Services PMI improves a tad to 51.8 in February

BL New Delhi Bureau | Updated on: Mar 04, 2022

However, job shedding continued for the third successive months

Following manufacturing, services sector in India did perform well, albeit at much slower pace, in February as Purchasing Managers’ Index (PMI) improved to 51.8 from 51.5 in January. However, job shedding continued and the latest fall in employment was the third in successive months and the fastest since July last year.

PMI for manufacturing, as released on Wednesday, rose to 54.9 in February as against 54 in January. Services and manufacturing have around 70 per cent share in Gross Value Added (GVA). Latest PMI data revealed that though businesses improved, still the job situation is not in good shape.

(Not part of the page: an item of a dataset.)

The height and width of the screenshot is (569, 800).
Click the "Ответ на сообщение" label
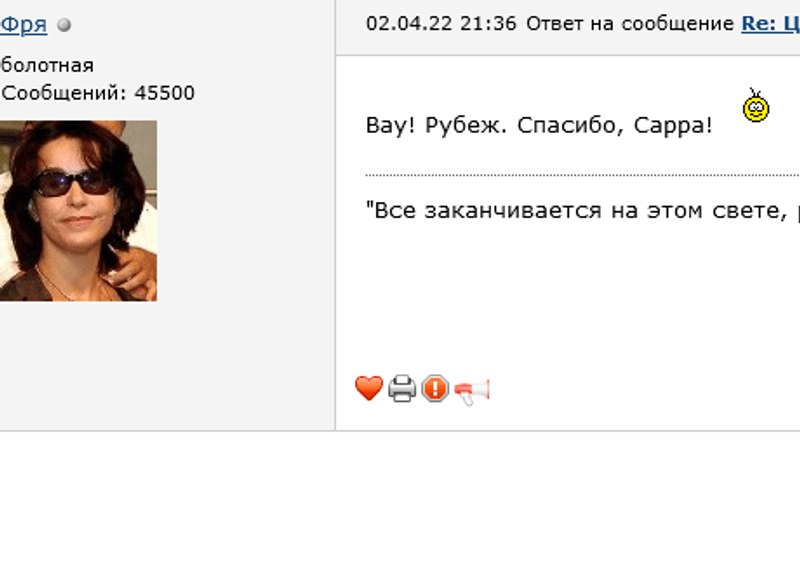pyautogui.click(x=630, y=24)
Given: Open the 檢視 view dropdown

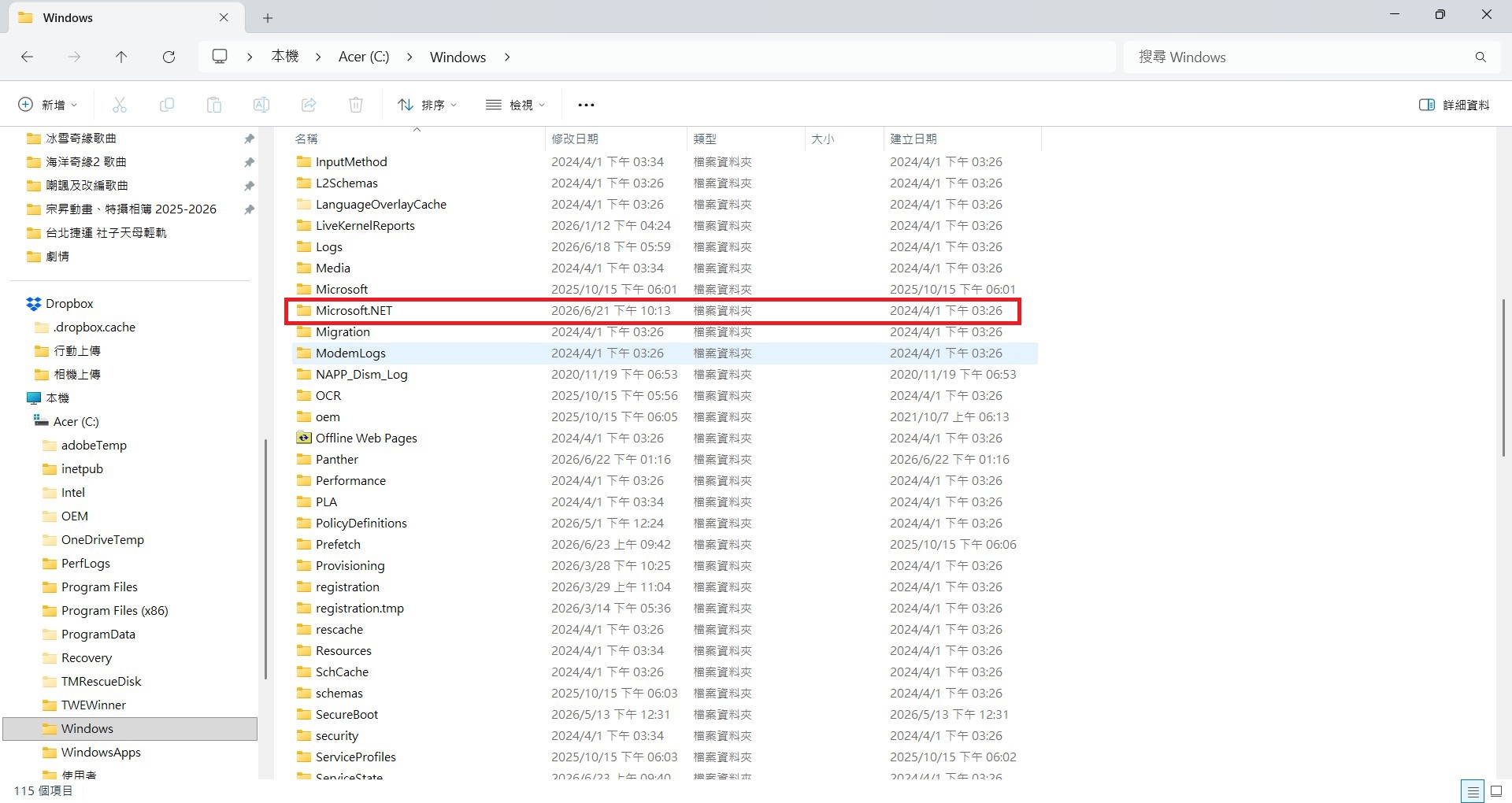Looking at the screenshot, I should tap(516, 105).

Both the PMI data are released monthly by IHS Markit, in advance of comparable official economic data. Services has a share of 57 per cent in Gross Value Added (GVA), while for manufacturing, it is over 14 per cent. Both PMIs are prepared by compiling responses from questionnaires sent to a panel of around 400 companies each from manufacturing and services sector. A diffusion index is calculated for each survey variable. The indices vary between 0 and 100, with a reading above 50 indicates an overall rise compared to the previous month, and below 50 an overall decrease.    

Dampening growth

“Following the escalation of the pandemic and an associated slowdown in growth in January, the service sector moved up a gear in February as Covid-19 cases declined and restrictions were lifted,” IHS Markit said in the report on PMI. However, the latest increase was subdued by historical standards, with some companies indicating that the growth was dampened by competitive pressures, Covid-19 and higher prices.

“Relatively weak growth of new business and a lack of pressure on capacity led some companies to reduce headcounts in February,” the report said.

Commenting on the latest survey results, Pollyanna De Lima, Economics Associate Director at IHS Markit, said that growth in the service sector failed to rebound as meaningfully as hoped, given that Covid-19 cases receded considerably from January’s new wave and restrictions were lifted. “New business and services activity expanded only modestly, and at the second-slowest rates since last July,” she said while adding that looking at the anecdotal evidence supplied by survey participants, inflationary pressures, input shortages and the local elections dampened growth.

Business optimism among services firms remained muted relative to its trend, despite improving from January, owing to pandemic-related uncertainty and inflationary pressures. “Although easing from January’s decade high, the rate of input cost inflation remained sharp in February. That said, fewer firms passed on additional cost burdens to clients amid subdued demand. Output prices rose only slightly, and at the slowest pace in five months,” she said.